WORK TO BE COMPLETED:
Reproduce the items verbatim, starting at the line containing "Open the Body & Hair menu" and continuing through the final line of the items, with both ends included. Leave the pictures out of your answer.

DATA IN THIS EXERCISE:
———

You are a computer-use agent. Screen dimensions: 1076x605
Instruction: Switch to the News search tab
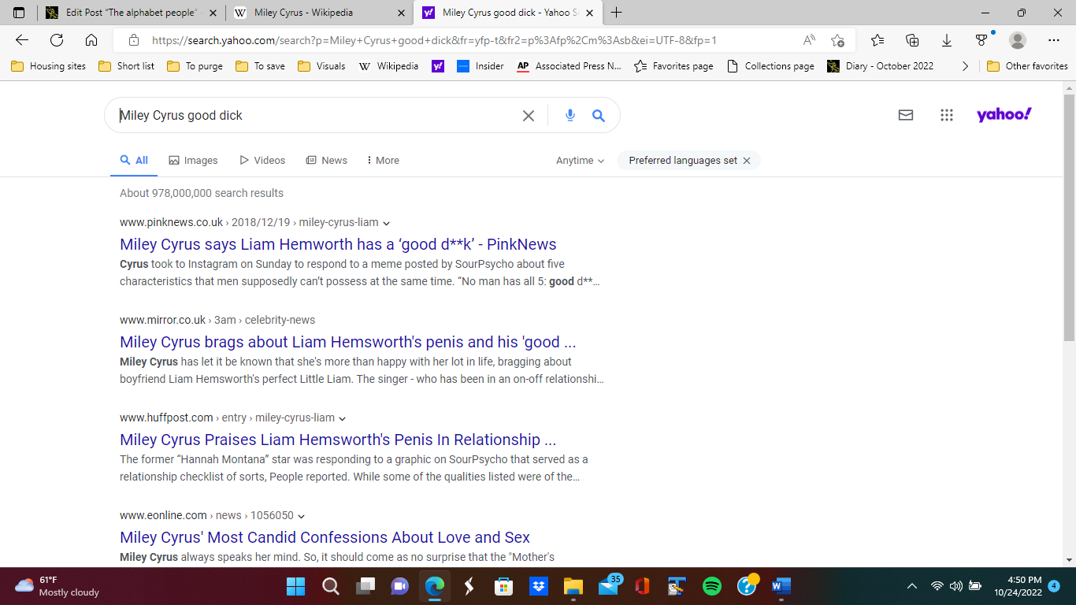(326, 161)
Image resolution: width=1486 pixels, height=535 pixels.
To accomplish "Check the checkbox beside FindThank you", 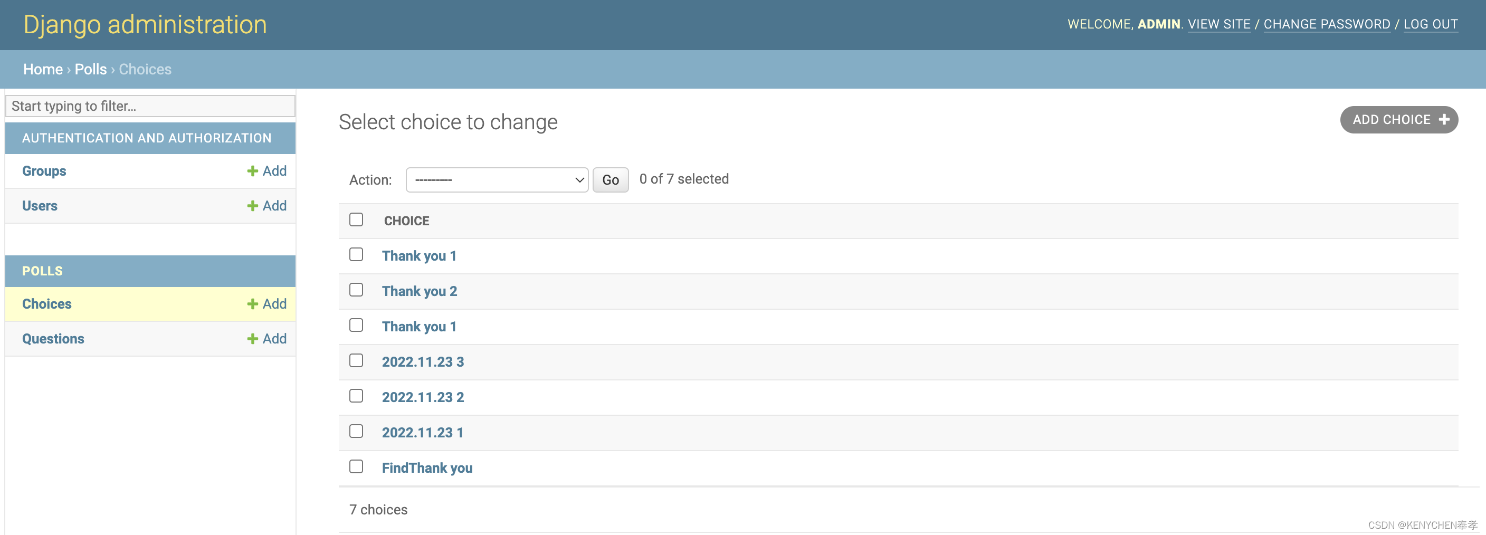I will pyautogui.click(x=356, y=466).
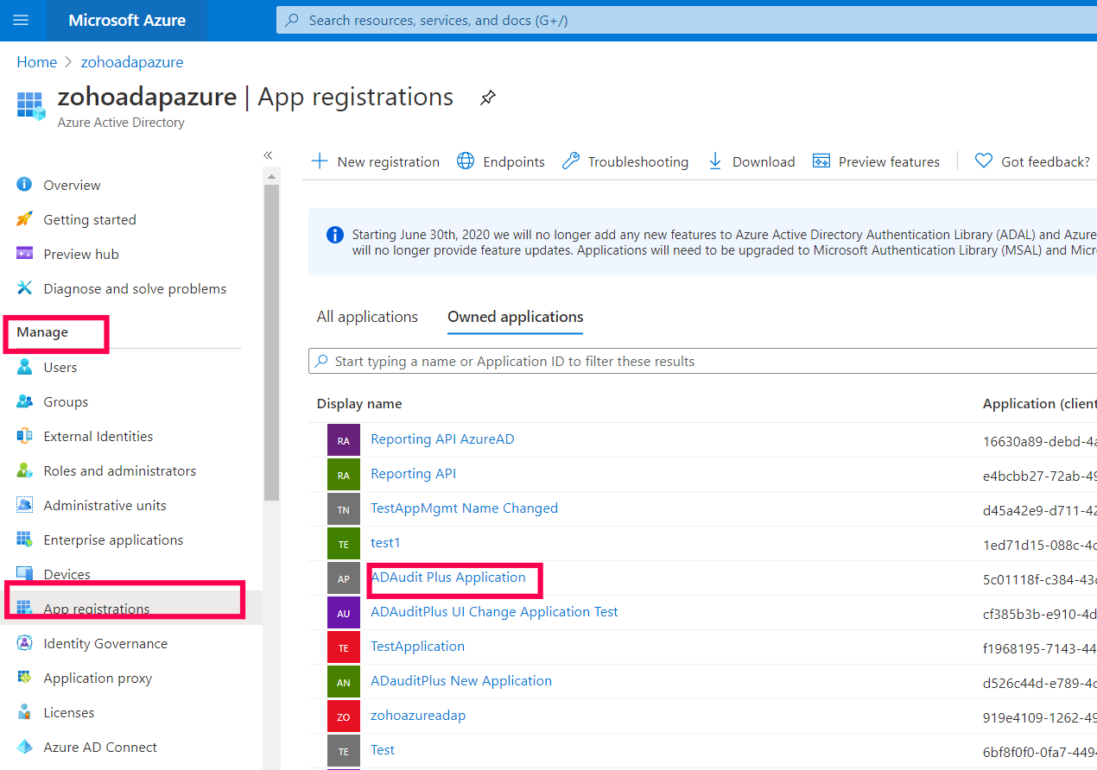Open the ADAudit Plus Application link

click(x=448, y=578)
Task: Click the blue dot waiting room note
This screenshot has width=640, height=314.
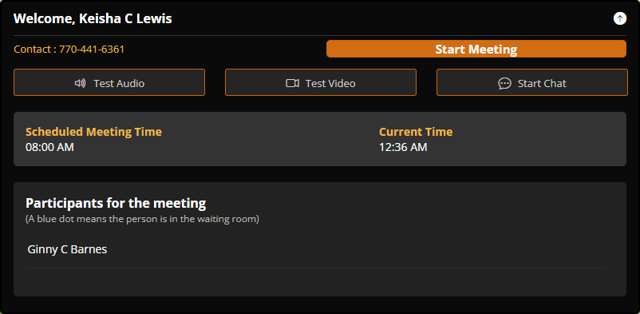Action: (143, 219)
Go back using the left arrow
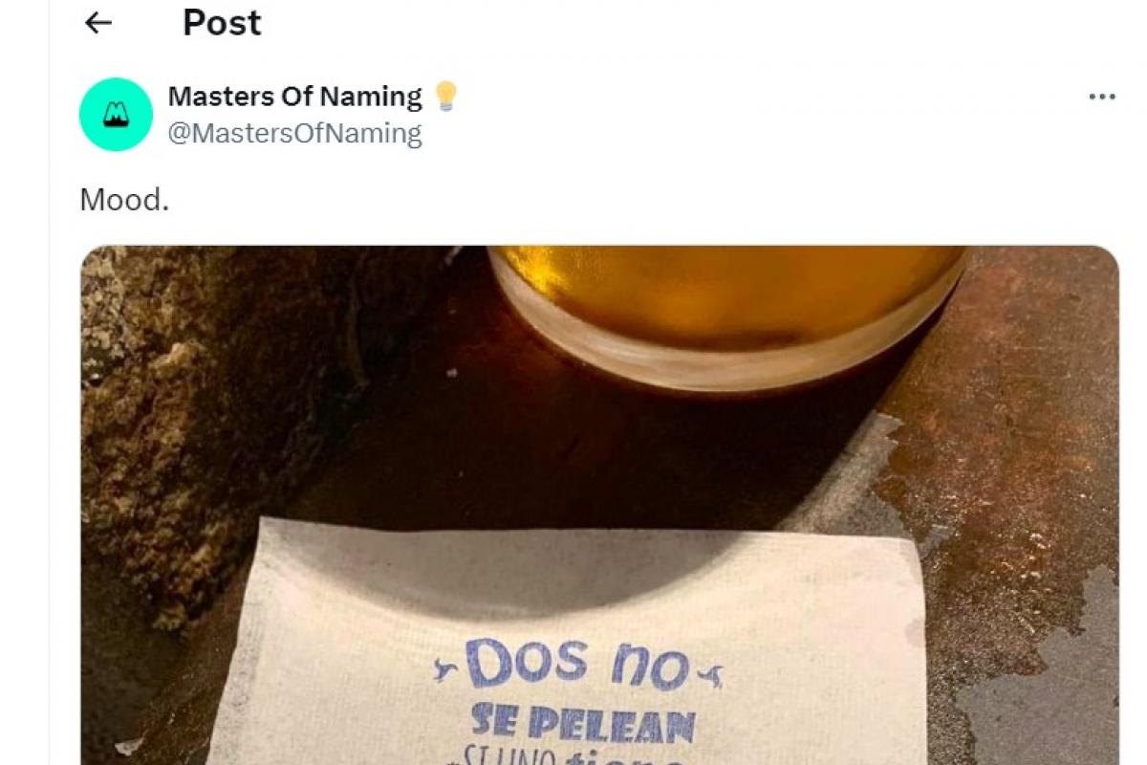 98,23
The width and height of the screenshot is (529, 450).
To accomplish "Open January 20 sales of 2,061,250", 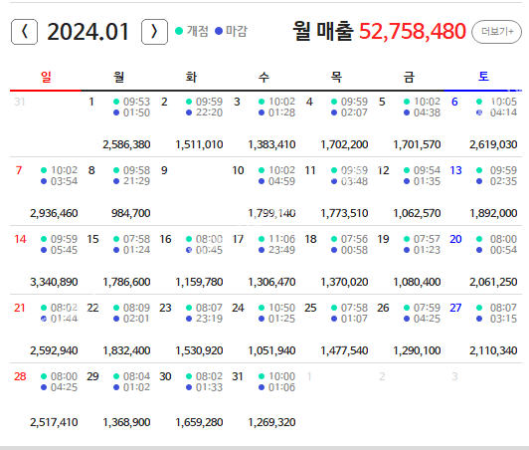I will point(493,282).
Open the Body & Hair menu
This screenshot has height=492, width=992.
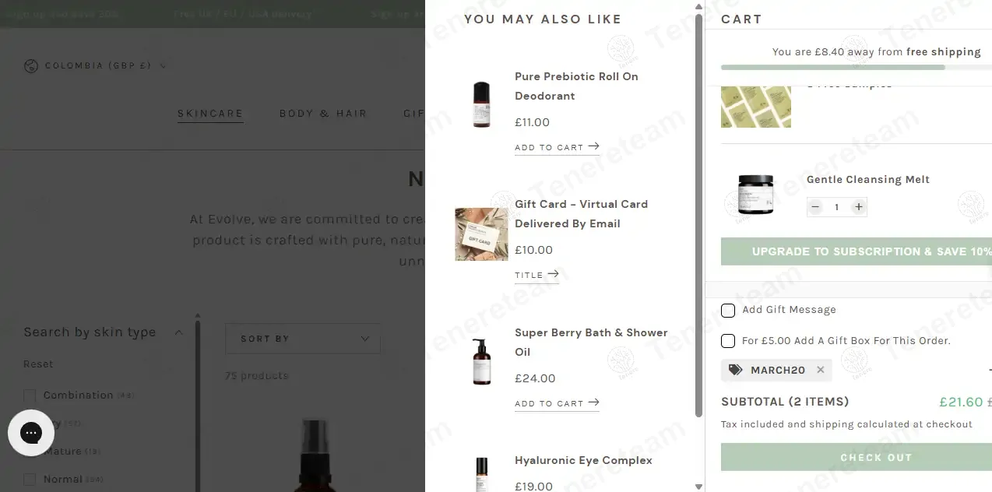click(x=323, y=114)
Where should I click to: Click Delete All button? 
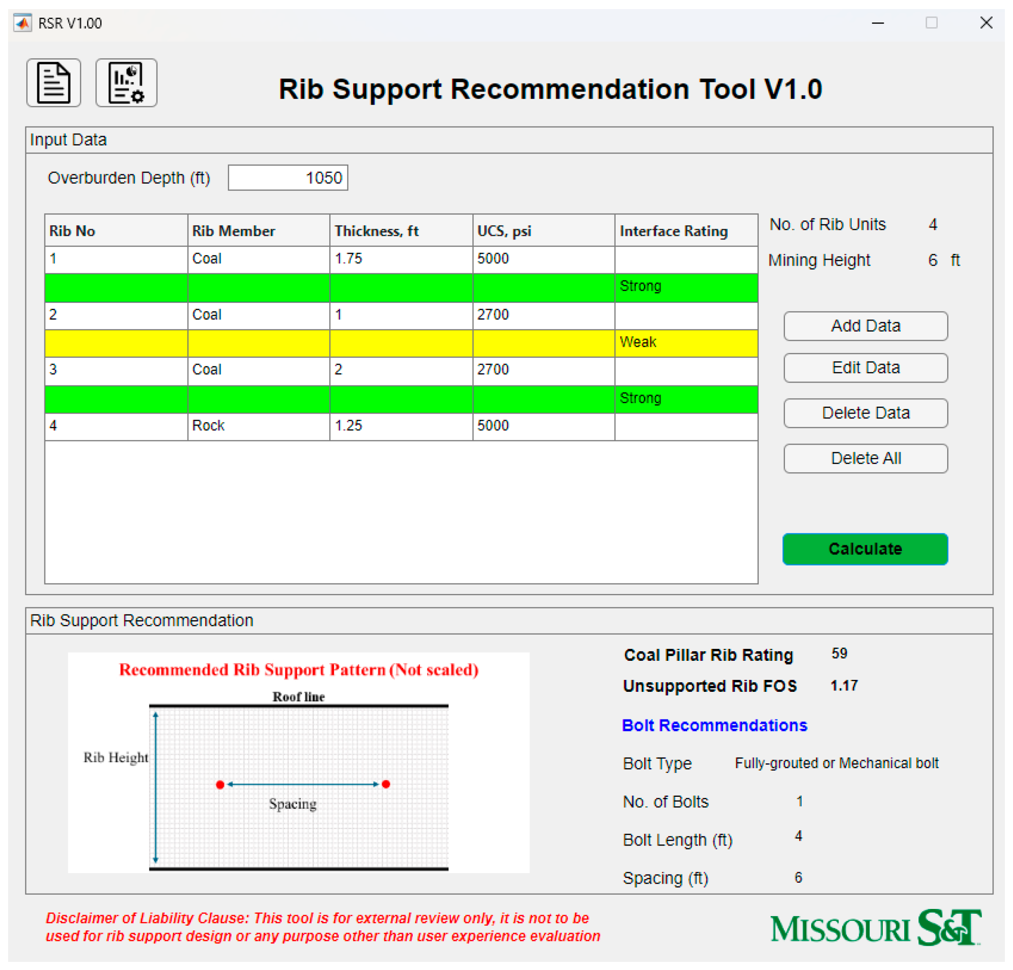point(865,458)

———

THE SOLUTION:
Open the Body & Hair menu
This screenshot has height=492, width=992.
click(x=323, y=114)
Where should I click to: Click Delete All button? 
point(865,458)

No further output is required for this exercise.